Naranja y fresa   Disco   Samarcanda    ´83   ´85     452

             

 

Más que una discoteca, Naranja y fresa era una tontería. Al menos para nosotros, porque sólo significaba la referencia a partir de la que construir la tarde. Una excusa para cambiar el cuerpo de sitio en la ciudad, un motivo por el que moverse intelectualmente. Si es que puede llamarse así a la tontería que nos habitaba la cabeza… No sé, algo traído por los pelos, sin ningún sentido. Desconozco a quién se le había ocurrido y continuábamos haciendolo en grupo por inercia.

La cuestión era sencilla. Aprovechando que la temperatura iba descendiendo, las tardes del verano se oscurecían y apagaban, resultaban transitables. Era la hora de bajar a Naranja y fresa: uno solo, en pareja o en grupo. Éste era el ritual que cada tarde, sobre las 6, desplegaba la pandilla del barrio, agrupada alrededor de La ofi.

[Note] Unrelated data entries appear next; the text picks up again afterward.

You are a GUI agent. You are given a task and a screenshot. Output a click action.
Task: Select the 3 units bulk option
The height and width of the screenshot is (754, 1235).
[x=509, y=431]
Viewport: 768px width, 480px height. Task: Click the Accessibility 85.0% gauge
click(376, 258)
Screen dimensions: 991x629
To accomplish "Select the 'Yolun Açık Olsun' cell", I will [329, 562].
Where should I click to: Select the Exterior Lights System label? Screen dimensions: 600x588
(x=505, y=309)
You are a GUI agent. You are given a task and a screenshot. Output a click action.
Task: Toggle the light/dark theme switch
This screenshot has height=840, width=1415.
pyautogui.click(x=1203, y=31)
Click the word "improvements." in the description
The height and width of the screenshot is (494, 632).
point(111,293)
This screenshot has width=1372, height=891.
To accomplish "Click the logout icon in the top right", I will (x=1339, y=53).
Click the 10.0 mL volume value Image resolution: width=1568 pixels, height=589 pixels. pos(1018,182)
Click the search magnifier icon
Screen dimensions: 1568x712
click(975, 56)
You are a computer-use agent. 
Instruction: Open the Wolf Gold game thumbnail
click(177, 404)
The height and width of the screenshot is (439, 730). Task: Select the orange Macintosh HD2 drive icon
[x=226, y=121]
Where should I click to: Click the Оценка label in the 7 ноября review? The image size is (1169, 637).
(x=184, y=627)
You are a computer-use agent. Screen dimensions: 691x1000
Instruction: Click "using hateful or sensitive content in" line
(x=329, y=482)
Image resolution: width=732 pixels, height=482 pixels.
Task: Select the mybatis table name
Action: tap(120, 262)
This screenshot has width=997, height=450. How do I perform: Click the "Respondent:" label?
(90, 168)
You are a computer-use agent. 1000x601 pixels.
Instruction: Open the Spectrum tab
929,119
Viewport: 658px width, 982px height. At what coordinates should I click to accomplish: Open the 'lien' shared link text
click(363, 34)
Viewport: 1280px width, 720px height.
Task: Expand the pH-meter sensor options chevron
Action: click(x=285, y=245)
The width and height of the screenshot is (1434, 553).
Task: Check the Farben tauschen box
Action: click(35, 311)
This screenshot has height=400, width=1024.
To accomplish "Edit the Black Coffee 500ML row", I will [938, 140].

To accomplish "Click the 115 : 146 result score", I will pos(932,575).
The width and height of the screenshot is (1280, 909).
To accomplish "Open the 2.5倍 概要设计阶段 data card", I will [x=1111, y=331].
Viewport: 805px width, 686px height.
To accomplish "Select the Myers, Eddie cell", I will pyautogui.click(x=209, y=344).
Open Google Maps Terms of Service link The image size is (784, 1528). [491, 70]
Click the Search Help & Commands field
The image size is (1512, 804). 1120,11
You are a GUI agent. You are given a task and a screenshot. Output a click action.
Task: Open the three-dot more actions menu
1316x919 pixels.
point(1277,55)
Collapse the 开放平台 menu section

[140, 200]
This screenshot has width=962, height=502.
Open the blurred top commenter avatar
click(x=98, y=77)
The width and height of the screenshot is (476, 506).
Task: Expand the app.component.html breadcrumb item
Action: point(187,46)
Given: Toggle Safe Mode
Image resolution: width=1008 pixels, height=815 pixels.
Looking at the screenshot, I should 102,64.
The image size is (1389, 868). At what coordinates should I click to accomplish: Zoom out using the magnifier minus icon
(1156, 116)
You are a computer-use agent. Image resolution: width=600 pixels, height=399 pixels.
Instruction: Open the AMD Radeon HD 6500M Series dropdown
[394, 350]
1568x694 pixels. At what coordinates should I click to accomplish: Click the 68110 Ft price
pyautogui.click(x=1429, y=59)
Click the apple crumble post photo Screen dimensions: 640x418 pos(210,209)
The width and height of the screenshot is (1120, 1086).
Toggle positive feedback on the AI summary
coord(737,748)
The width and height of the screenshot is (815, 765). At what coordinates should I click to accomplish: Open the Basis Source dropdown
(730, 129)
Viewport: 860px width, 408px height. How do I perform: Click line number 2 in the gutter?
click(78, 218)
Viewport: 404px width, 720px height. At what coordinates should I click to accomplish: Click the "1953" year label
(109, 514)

En principio creo recordar que el ritual arrancaba de la sección femenina (con perdón) de la pandilla. Algún objetivo masculino y ajeno debía de existir en el origen de una costumbre que era más que nada contemplativa. No sé, alguien a quien pretendía alguna de aquellas quinceañeras[1] y cuya única posibilidad de verle residía en ese rato. Pero el asunto se convertía en algo serio desde el momento en que parece ser que un dinamismo similar empujaba a innumerables pandillas del mismo pelaje que la nuestra.

En otras palabras, a aquella hora la puerta de Naranja y fresa se convertía en un hervidero hormonal de expectativas… aunque no se supiera muy bien qué era lo que tenía que pasar. Si es que en realidad debía ocurrir algo, que nunca llegaba a suceder. Lo más curioso es que la peregrinación no era a la discoteca en sí, al menos en la mayoría de los casos. Al igual que sucede en las pasarelas, allí se estaba pendiente de quién entraba y salía de Naranja y fresa. Pero la gran mayoría de los allí reunidos, incluidos nosotros… una vez transcurridas las horas más animadas, de más movimiento –de 7 a 10– nos volvíamos a casa sin haber hecho nada que tuviera que ver con la discoteca misma, sólo mirar la puerta.

Claro, aprovechando que estábamos allí, con la excusa del calor y las relaciones sociales, consumíamos cervezas en los bares de los alrededores. Pero en la calle. Es lo que ahora se llamaría un botellón, aunque el alcohol no era de supermercado como en la actualidad, sino procedente de los bares cercanos.

Se trata de una costumbre ancestral. Los rituales de cortejo. En otros tiempos uno de los clásicos consistía en dar vueltas a la plaza: ellos con movimiento dextrógiro y ellas levógiro, de forma que los encuentros se sucedían preludiando algo más que después ocurría o no. Para nuestra generación, el ritual se había transformado en una mera peregrinación de carne a la puerta de Naranja y fresa. Ya puede imaginarse fácilmente el contenido de las conversaciones y las horas eternas que duraba la cadencia. En el fondo, al final, todo se reducía a un mero trato entre nosotros mismos, la pandilla de La ofi, pero en un entorno diferente. Con ilusión (óptica) de otro paisaje.

Un aburrimiento sólo desterrado del horizonte por la posibilidad siempre remota de que hubiera algún tipo de relación, algún rollo, entre los miembros y las miembras de nuestra propia pandilla.

Por fortuna posteriormente todo aquello desapareció de mi vida… Aquella sensación de pérdida de tiempo sólo se comprende de forma narrativa. Años más tarde, cuando por fin entré realmente en Naranja y fresa, resultó ser una discoteca tan normal como aburrida. Aquellas visitas sólo eran absurdeces de adolescentes… rituales vacíos con los que llenar el tiempo.




[1] Aproximadamente era el ’83, así que yo andaba por los 18.